Saturday, April 4, 2015

Social Media Detox

I'm not really one for detoxes. I've tried a 3-day juice detox & I lasted about 10 hours. I sort of failed at giving up things for Lent & I went a Catholic grade school - the guilt is no joke. I'm really good at quitting things, unless those things happen to be something I really like. 

I was recently challenged to do a social media detox for one week. I completed 10 day (I read that days 7 through 10 were the most relaxing). At first, I didn't really know what to do with my phone - it was weird looking at it & not seeing various social media notifications.

My social media detox was enlightening, this is what I learned:

EVERYONE has a book suggestion. It was amazing to me how many people said, "Oh you're giving up social media? You should read this book!" I love reading & I love book suggestions, but why did people think I wouldn't have time to read if I was active on social media? I read a lot regardless of my social media activity. But, nevertheless, I loved the book suggestions & I was surprised at how many people got me & knew what books I would like or what books I needed to read at this point in my life.
Acquaintances still wanted to connect with me. When I posted my goodbye to social media I got direct messages from people who were acquaintances letting me know that they wanted to stay in contact. People started asking me more questions about my personal life, because I wasn't posting anything on social media. In turn, I was also asking more questions of people I came across.

People supported my social media detox. I got a TON of direct messages, likes, & comments supporting my announcement to take a social media detox. When I talked about it in conversation, I was complimented on my strength - which was interesting to me that deactivating Facebook was someone's idea of strength, but I guess that's the world we live in & this detox was a struggle for me.

It's possible to date without social media. Granted, being on Tinder is a fun way to waste some down time, but totally not necessary to date or flirt.

I forgot a friend's birthday! Of course this made me feel like a complete asshole, but without Facebook, I have no clue when most people's birthdays are. This is something I will work on. On the same note, I also forgot about parties. I didn't have Facebook to remind me of those events that I was invited to.

I talked to my friends a lot more! Group chats, text messages, & emails were constantly causing my phone to buzz. I loved it, but I also had an overwhelming amount of guilt if I didn't respond to them right away, which is not good during the work day.

My friends filled my inbox with selfies & I loved it! I know there is a lot of information out there about how people who take a lot of selfies are narcissistic & psychopaths…I'm not really interested in delving into this, but I loved getting those selfies. I loved seeing what my friends looked like each day. In a perfect world, I would get to see them in person each day; since that is not possible, technology has made it possible & I didn't find it narcissistic or psychotic at all. I felt guilty for the asspain they had to go through to save their snapchats & send them to me in a message.

My me-time was very introspective. Without checking social media, my me-time was just that…time to focus on me. This can be both therapeutic & uncomfortable; it definitely took some getting used to.

I was worried about how I would maintain contact with my friend who moved out of the country - we usually talk throughout the day, everyday, on Facebook Messenger. My social media detox forced us to FaceTime more than we normally would (which was nice!), & forced us to email each other more, which meant that we had fewer dumb conversations.

I had a lot more phone conversations, which I found delightful. Phone calls seem like a lost art in this day in age. Granted, it is nice to just text, but then you lose the concept of connecting during a conversation. I liked that my friends would call me on their way home from work, or after a date, or when they were fighting with their roommate & needed to vent. This is a habit I will continue post-detox. 

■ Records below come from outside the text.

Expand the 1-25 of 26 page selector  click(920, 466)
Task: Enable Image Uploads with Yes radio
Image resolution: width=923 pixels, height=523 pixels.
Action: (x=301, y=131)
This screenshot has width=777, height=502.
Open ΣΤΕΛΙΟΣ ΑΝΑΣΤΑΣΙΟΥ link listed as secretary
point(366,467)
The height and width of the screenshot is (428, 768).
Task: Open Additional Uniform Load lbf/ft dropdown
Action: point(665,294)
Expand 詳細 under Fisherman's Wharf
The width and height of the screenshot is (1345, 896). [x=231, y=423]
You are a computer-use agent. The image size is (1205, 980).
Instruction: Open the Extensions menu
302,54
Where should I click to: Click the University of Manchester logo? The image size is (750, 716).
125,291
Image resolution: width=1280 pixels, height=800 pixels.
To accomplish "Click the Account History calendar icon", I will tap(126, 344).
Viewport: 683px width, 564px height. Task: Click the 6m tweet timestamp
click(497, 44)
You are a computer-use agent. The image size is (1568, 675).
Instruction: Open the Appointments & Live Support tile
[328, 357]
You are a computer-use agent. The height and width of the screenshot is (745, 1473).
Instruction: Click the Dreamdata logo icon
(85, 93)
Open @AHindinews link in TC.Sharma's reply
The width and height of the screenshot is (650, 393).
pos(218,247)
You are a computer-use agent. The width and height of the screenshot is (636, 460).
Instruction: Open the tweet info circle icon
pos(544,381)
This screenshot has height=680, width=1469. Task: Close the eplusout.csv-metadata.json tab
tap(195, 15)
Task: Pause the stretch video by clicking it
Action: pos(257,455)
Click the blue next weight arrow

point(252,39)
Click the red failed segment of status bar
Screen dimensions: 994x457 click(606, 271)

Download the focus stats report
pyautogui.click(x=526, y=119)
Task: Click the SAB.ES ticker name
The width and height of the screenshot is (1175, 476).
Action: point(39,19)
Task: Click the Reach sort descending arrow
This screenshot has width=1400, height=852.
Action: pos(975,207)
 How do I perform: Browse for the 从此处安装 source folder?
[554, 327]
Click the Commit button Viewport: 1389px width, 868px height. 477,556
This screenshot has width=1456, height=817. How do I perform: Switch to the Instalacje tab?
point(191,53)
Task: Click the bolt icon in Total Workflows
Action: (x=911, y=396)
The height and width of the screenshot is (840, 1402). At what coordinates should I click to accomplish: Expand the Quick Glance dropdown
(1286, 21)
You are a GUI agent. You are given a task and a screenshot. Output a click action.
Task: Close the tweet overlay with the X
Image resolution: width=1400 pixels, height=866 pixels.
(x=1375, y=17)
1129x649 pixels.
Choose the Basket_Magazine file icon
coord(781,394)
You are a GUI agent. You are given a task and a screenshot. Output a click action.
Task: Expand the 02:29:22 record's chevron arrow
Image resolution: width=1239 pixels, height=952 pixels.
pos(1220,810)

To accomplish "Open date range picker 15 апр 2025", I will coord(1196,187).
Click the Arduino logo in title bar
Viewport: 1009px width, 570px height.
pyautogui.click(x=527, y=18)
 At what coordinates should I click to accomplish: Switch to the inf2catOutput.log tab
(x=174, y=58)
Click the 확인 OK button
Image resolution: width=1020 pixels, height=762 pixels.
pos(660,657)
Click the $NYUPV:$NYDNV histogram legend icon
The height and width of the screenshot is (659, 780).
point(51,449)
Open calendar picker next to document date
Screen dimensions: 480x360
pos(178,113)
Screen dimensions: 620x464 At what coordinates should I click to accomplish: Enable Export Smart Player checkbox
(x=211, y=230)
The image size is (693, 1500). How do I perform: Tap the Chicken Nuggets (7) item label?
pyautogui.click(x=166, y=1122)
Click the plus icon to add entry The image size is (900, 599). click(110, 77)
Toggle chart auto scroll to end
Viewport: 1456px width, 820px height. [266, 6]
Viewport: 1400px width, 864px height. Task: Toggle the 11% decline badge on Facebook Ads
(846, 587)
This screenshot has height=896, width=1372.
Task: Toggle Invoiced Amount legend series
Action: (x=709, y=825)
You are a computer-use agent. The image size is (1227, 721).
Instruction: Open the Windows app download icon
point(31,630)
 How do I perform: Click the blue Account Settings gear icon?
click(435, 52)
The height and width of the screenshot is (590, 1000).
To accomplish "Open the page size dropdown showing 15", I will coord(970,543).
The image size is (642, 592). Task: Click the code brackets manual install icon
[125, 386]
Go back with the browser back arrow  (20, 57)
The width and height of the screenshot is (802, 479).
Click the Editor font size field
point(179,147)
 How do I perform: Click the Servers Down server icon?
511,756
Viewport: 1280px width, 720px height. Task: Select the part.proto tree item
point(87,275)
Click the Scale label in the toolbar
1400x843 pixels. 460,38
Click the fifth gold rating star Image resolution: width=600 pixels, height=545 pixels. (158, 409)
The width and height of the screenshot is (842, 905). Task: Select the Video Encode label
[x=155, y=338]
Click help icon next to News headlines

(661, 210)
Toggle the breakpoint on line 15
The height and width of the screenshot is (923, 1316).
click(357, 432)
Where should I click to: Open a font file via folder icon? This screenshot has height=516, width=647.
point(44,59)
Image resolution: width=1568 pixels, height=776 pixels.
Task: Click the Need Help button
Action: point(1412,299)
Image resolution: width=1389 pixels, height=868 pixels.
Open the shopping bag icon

Overall, did I like my social media detox? Yes. Would I do it again? Yes, but not for a longer amount of time. As cleansing as it felt, I also felt like I was a huge burden on my friends. It was nice to talk to them more than I usually would & through different outlets than I normally would, but it also sucked for them having to remember to message me separately since I wasn't on social media. The detox was a nice reminder of how to be a good friend. L
ikes & comments don't make friendships, connections do.